PROBLEM STATEMENT: Word for word, return each entry that follows, with every image removed.

(Saved data entries)
####################

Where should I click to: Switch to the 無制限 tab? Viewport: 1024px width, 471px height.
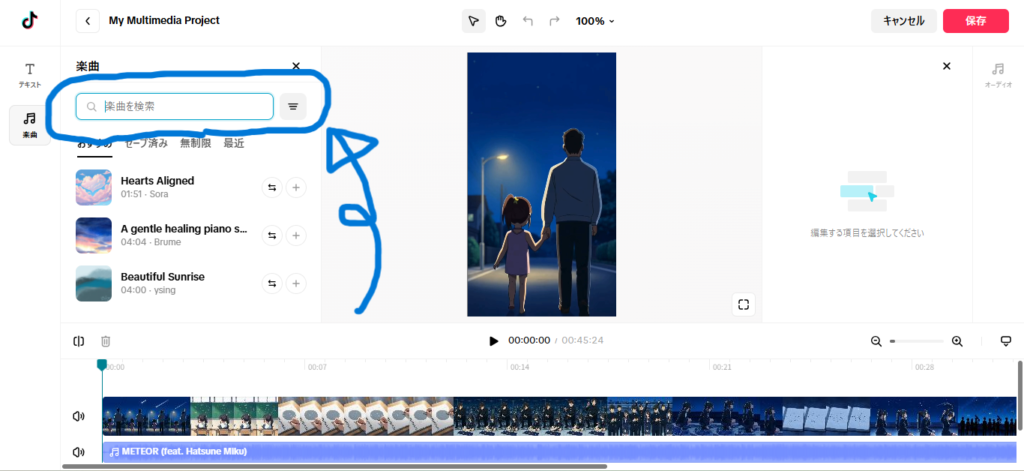pos(195,143)
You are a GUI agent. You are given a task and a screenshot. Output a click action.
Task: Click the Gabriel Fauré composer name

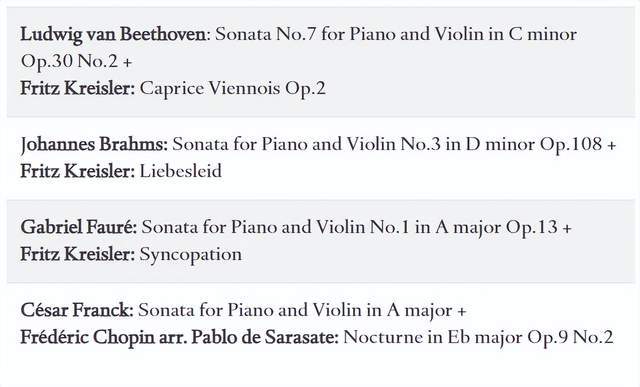point(79,227)
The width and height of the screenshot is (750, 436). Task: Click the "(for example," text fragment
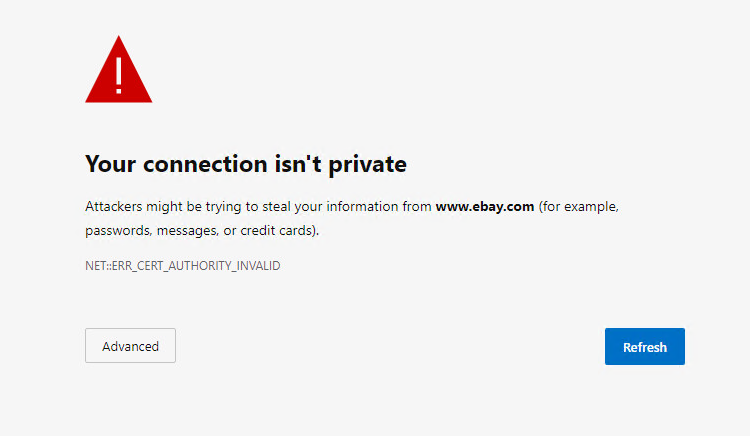pyautogui.click(x=579, y=207)
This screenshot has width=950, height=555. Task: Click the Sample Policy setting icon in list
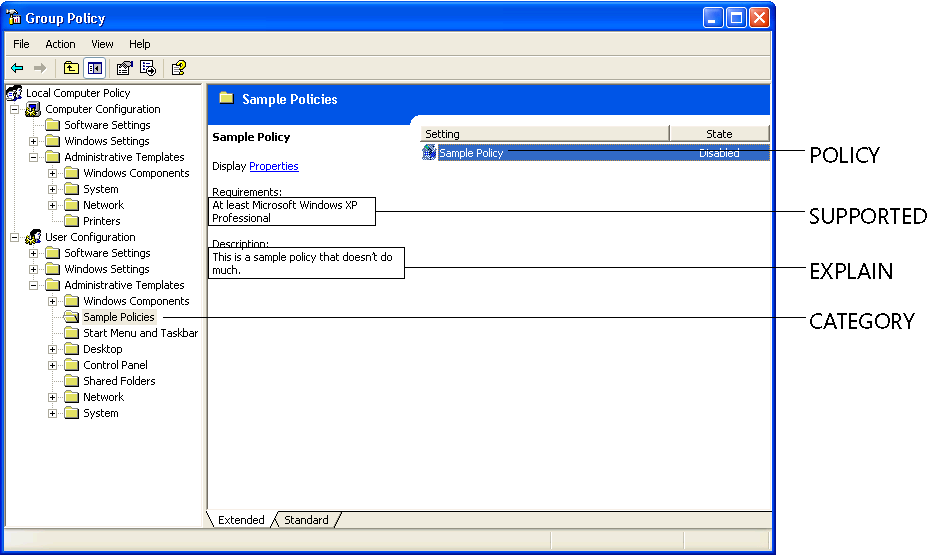pos(429,153)
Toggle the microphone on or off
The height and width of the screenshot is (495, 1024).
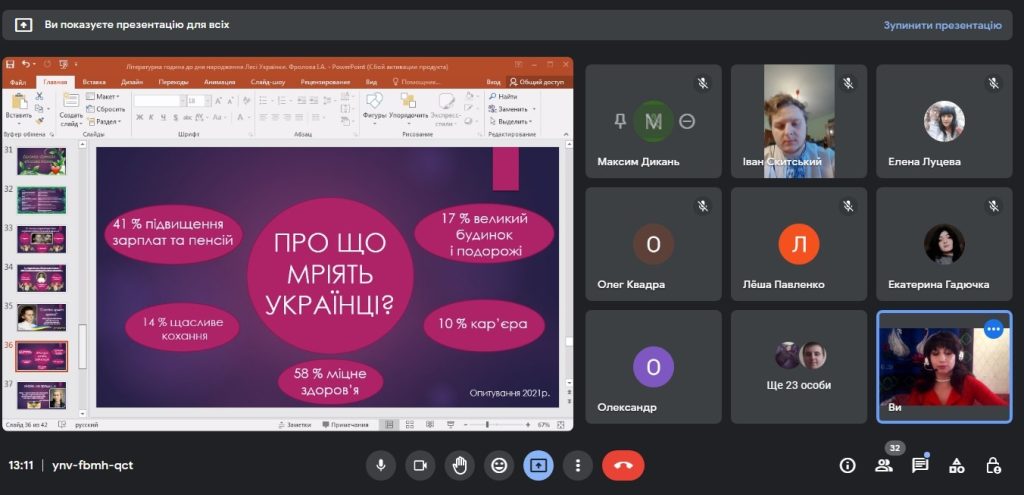click(380, 465)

####################

SOLVED EXERCISE:
Where should I click to: Switch to the 無制限 tab? Viewport: 1024px width, 471px height.
pos(195,143)
You are a GUI agent. You are given a task and a screenshot. Output a click action.
Task: Click the Gabriel Fauré composer name

point(79,227)
The width and height of the screenshot is (750, 436). Task: Click the "(for example," text fragment
pyautogui.click(x=579, y=207)
This screenshot has width=950, height=555. Task: Click the Sample Policy setting icon in list
pos(429,153)
Toggle the microphone on or off
The height and width of the screenshot is (495, 1024).
click(380, 465)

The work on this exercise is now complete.